Yerel seçimler için tüm partiler sahada. Partilerin genel başkanları, eşbaşkanları ve belediye başkan adayları her gün vaatlerini açıklıyorlar. Vaat dediğin, belediye başkanlığını kazanırlarsa, o şehirde ya da beldede ne yapacaklarına dair sözler oluyor elbette.
Ama AKP’ninki başka. AKP Genel Başkanı olarak seçim kampanyasının başındaki kişi aynı zamanda halkın tümüne hizmet etmek üzere seçilmiş bir cumhurbaşkanı. Bir cumhurbaşkanının tüm yetki ve ayrıcalıklarını kullanarak, partisi adına seçim kampanyası yürütüyor.

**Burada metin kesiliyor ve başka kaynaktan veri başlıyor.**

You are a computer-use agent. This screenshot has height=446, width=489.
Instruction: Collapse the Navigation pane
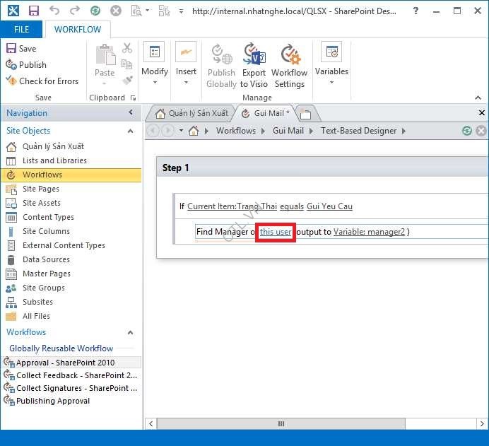pyautogui.click(x=131, y=113)
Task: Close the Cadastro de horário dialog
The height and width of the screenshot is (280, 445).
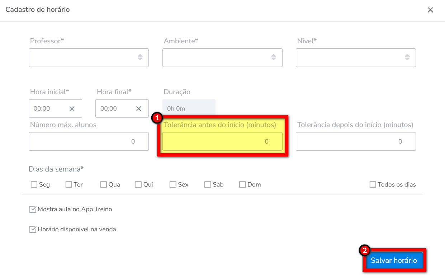Action: tap(430, 10)
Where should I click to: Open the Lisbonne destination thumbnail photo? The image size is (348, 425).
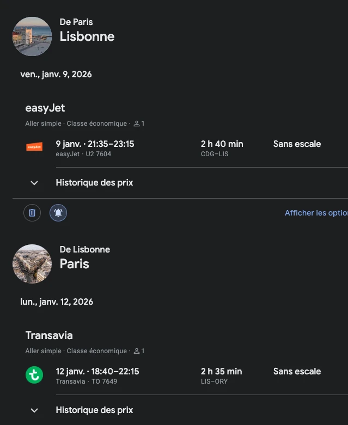pos(32,36)
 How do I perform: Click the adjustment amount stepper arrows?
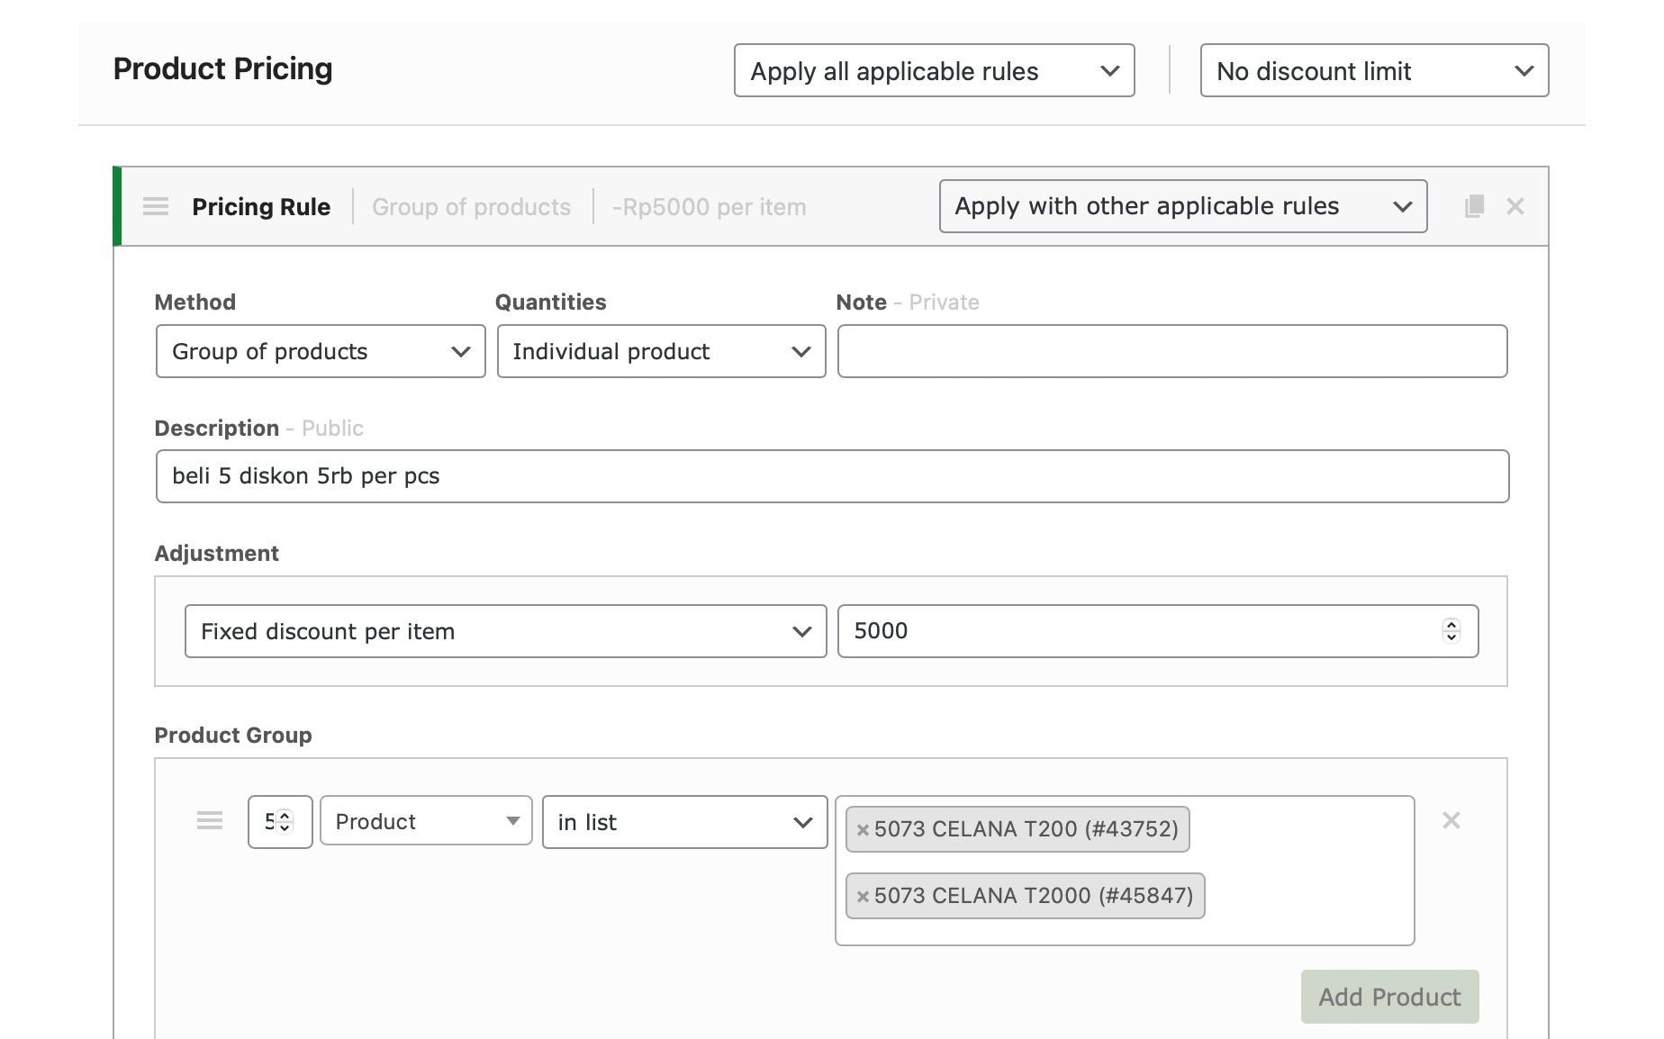pyautogui.click(x=1451, y=631)
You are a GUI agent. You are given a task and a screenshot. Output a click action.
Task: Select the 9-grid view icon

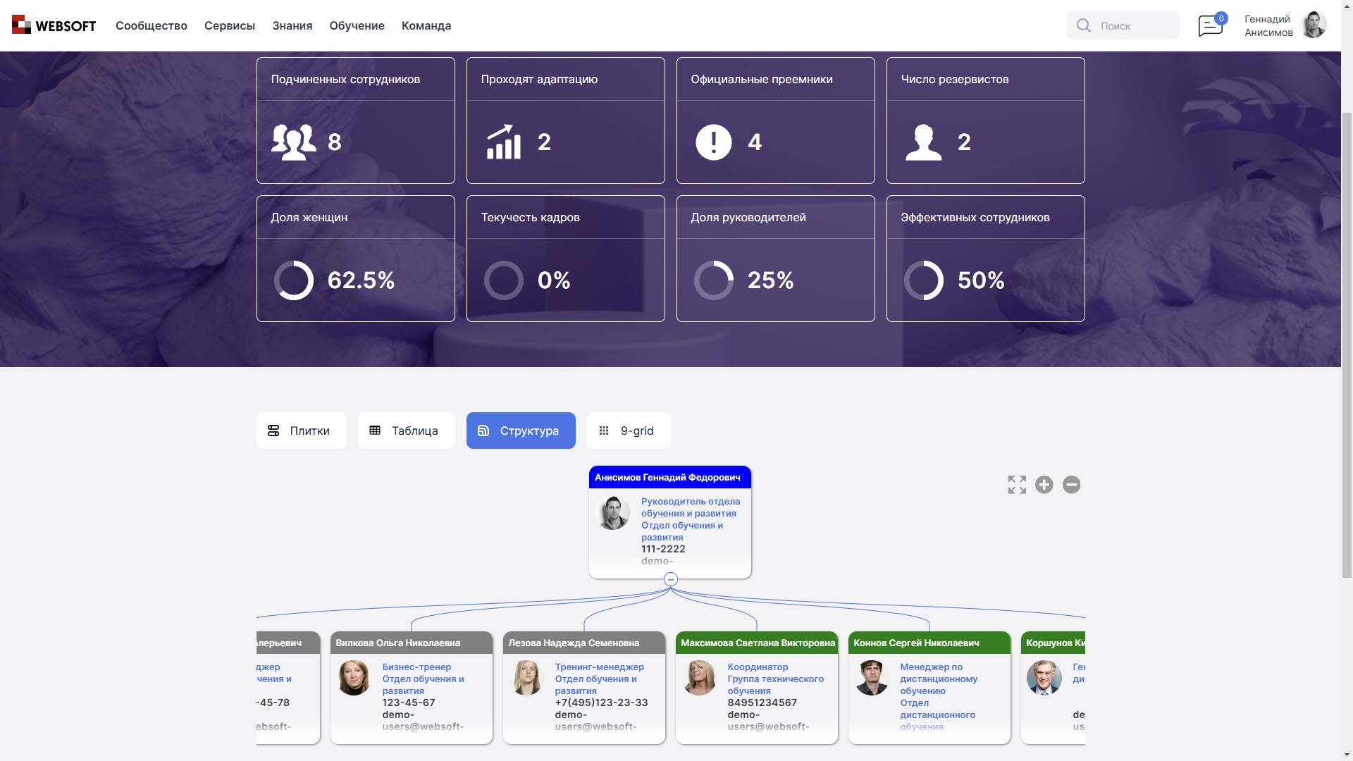tap(605, 431)
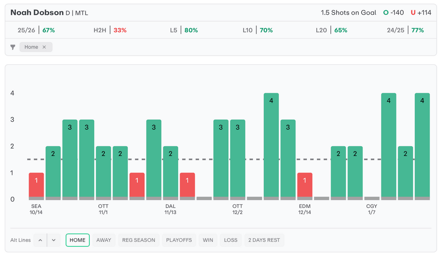Select the L10 70% split
The image size is (442, 258).
point(258,30)
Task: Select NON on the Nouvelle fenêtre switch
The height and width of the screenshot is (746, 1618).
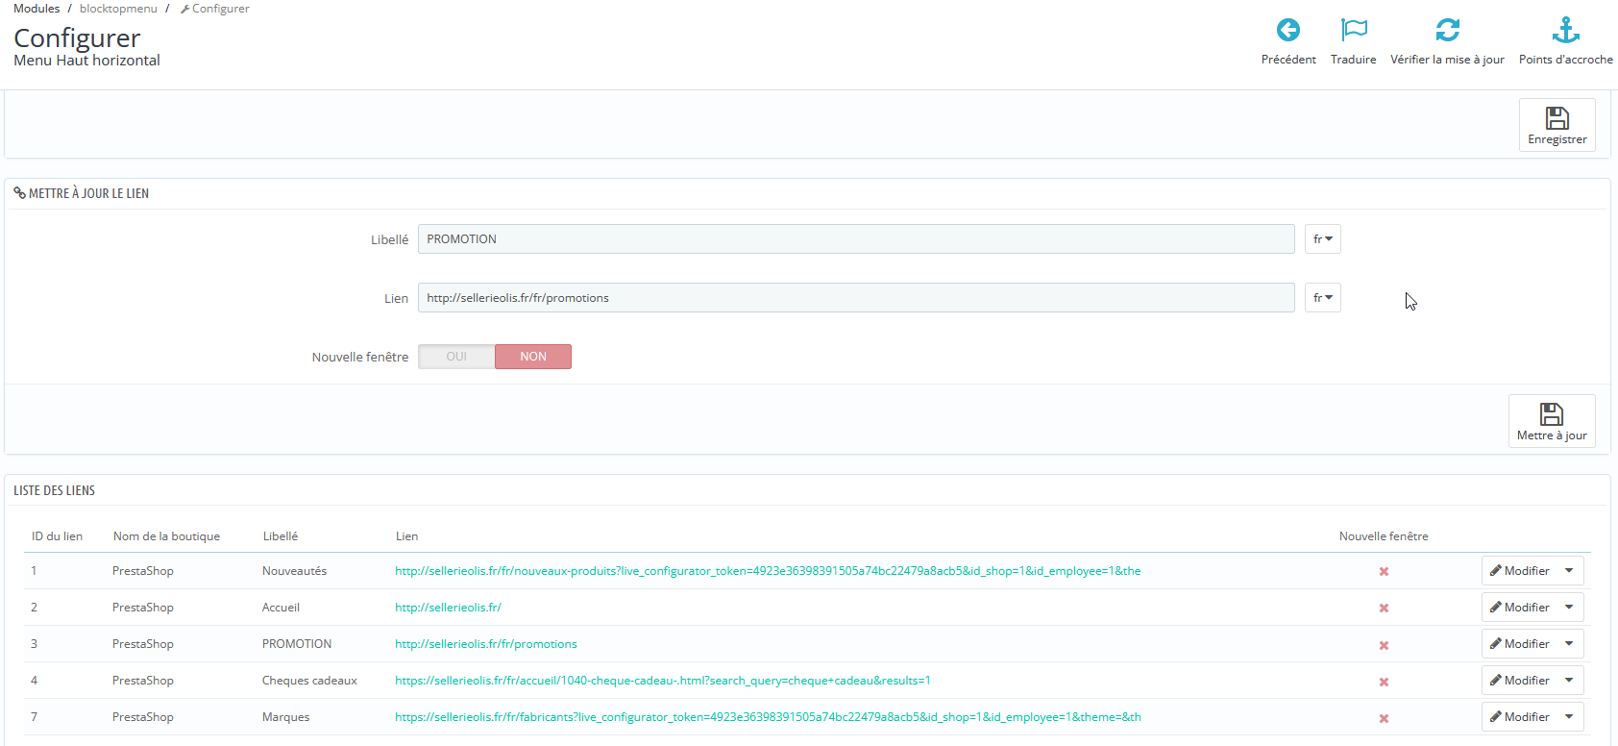Action: point(533,357)
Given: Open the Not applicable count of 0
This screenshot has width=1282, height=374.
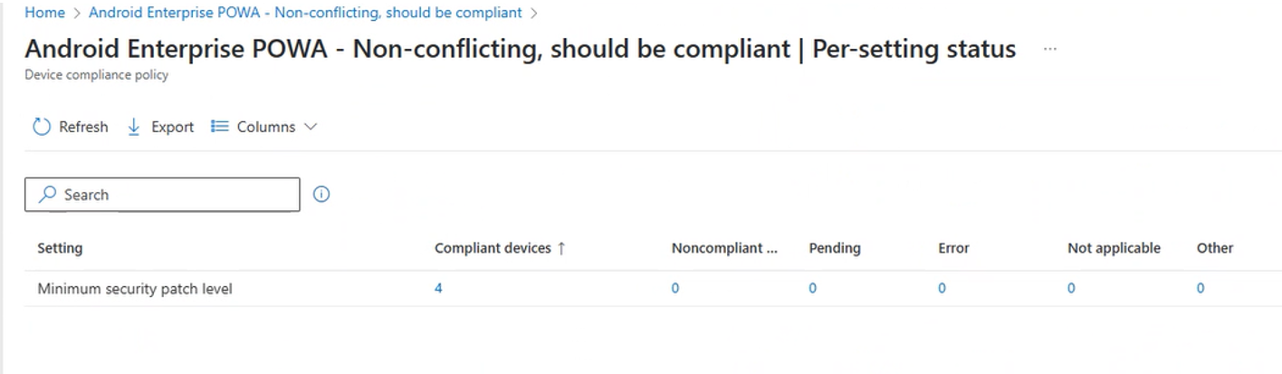Looking at the screenshot, I should (1071, 289).
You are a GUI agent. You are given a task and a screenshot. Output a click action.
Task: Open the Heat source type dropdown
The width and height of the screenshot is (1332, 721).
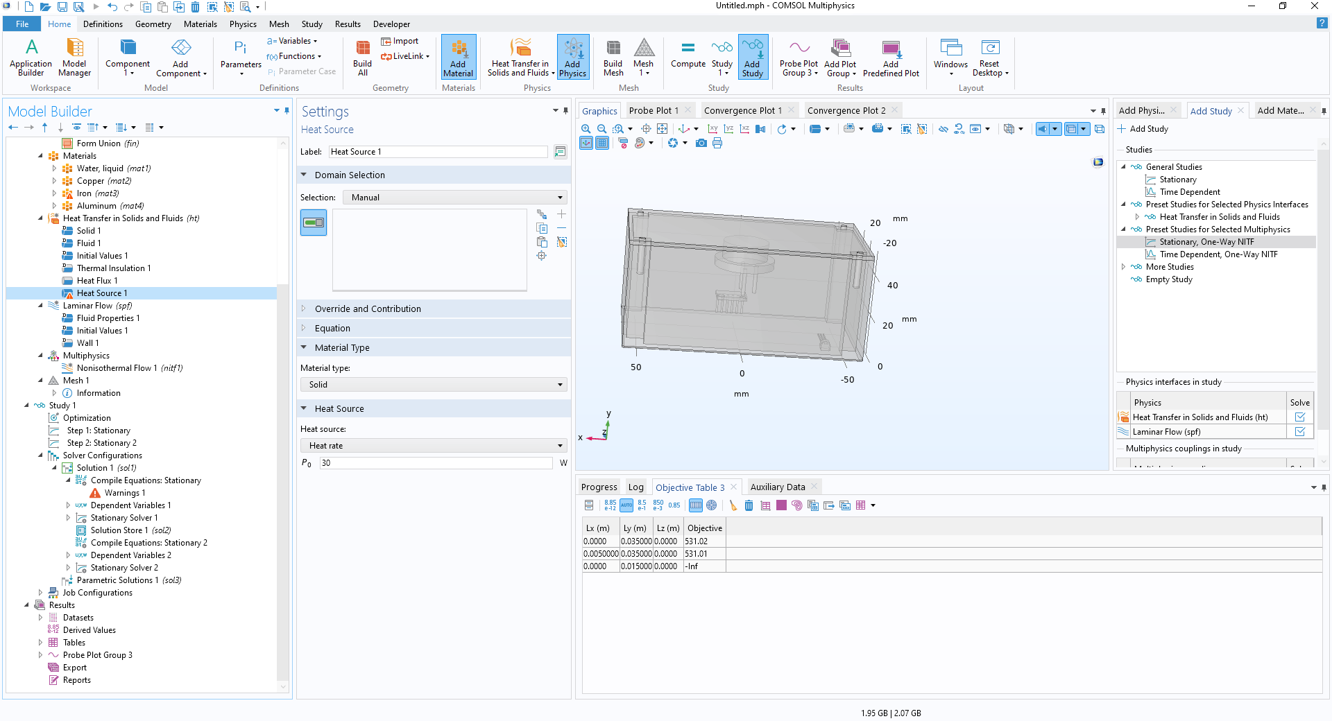coord(434,446)
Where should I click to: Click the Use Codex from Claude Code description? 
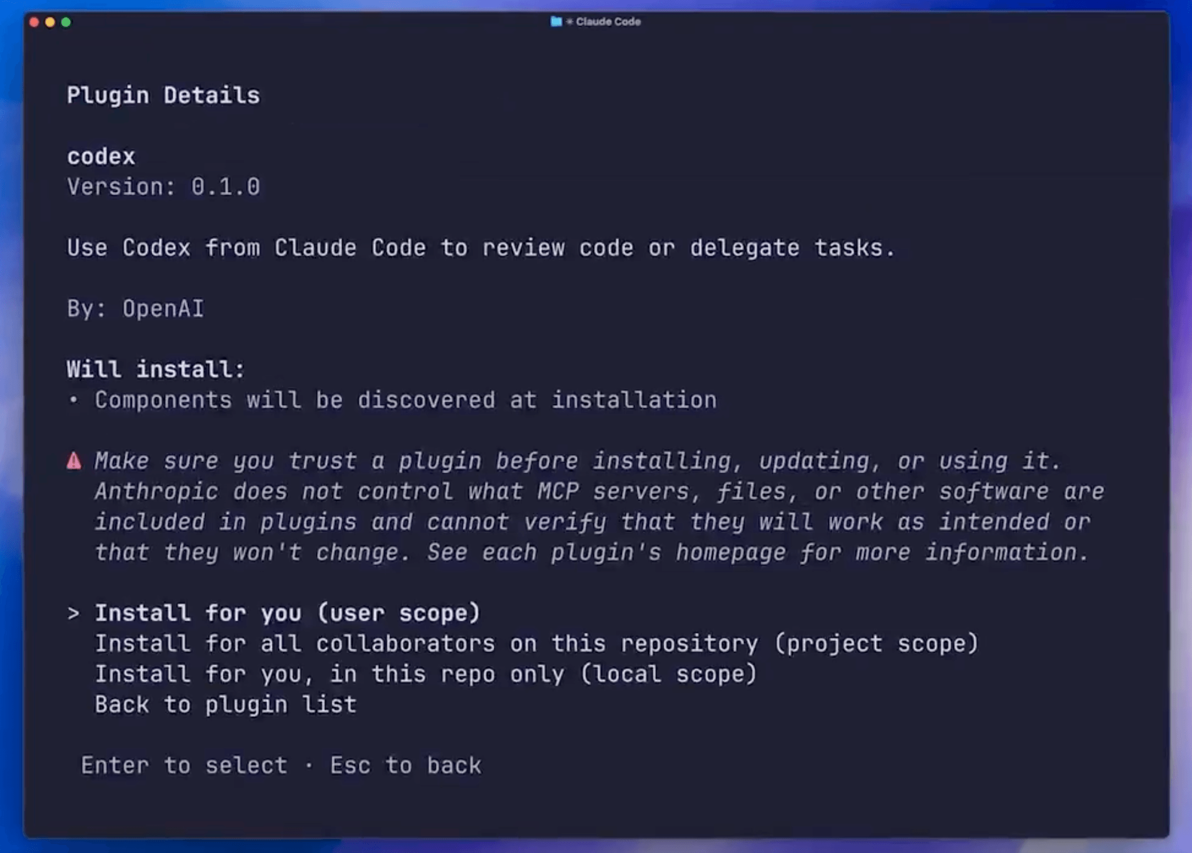[x=481, y=248]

AKP liderini dinlemeye gelenlerin yarısı gerçekten kendi partisinin üye ya da sempatizanları ise diğer yarısı emir-komuta ile oraya getirilmiş o yörenin memurları olabiliyor. Bunun bu şekilde yıllarca yaşanmış olması, doğru olduğuna da işaret etmiyor, meşru olduğuna da…
Cumhurbaşkanı seçim stratejisini önce korku üzerine kurdu: Eğer bize oy vermezseniz, yani buradaki belediye başkanı bizden olmazsa, onun hizmet vermesini engelleriz… Örneğin buraya doğalgaz getirilecekse, onun gelmesini engelleriz. (Zaten bunun yasasını da çıkardılar)
Ancak Cumhurbaşkanı’nın son müjdesi çok hoş! “Ben gidiciyim” diyor. Bizden son kez oy istiyormuş. (Pardon, yerel seçim yapıyoruz; sizin herhangi bir yerden seçilme durumunuz yok ama işin bu yönünü bir yana bırakalım). Bir siyasetçinin artık kendisinin olmayacağı bir ortamı vadetmek bizde olmaz!
Nitekim Bekir Bozdağ, bizi olmasa da kendi tabanını ‘yatıştırmak’ adına, Cumhurbaşkanı’nı sonsuza dek yeniden seçtirebilmek için ellerindeki (erken seçimle yeniden aday olabilme) formülü hatırlattı. Diyorlar ki, bizden -daha doğrusu- Erdoğan’dan ‘kurtulmanız’ öyle kolay değil!..
Oysa gidişat öyle değil. Daha üstünden bir yıl geçmemiş olan son genel seçimlerdeki AKP’nin oy oranı yüzde 35. Ekonomi böyle gittikçe, halk enflasyonun altında inim inim inledikçe, emekçiye ve emeklilere sefalet ücretini reva gördükçe, bu oranının daha da düşeceği aşikâr.
Her geçen gün biraz daha yoksullaştığı için AKP’den kaçan seçmenlerin yöneleceği adreslerden biri Erbakan’ın siyasi mirasına sahip çıkmaya çalışan Yeniden Refah Partisi olacağa benziyor. Bu yüzden, Erdoğan’ın -sonunda aslında muhatabına yarayacak olan- YRP ile söz düellosu yükselecek galiba.
Ama ben yine de Erdoğan’ın “bu benim son seçimim” müjdesini sevdim! Onun olmadığı bir siyasi ortam şahane olacak! Benim gibi düşünenlerin en az yüzde 50 olduğuna inanıyorum. Siz ne dersiniz?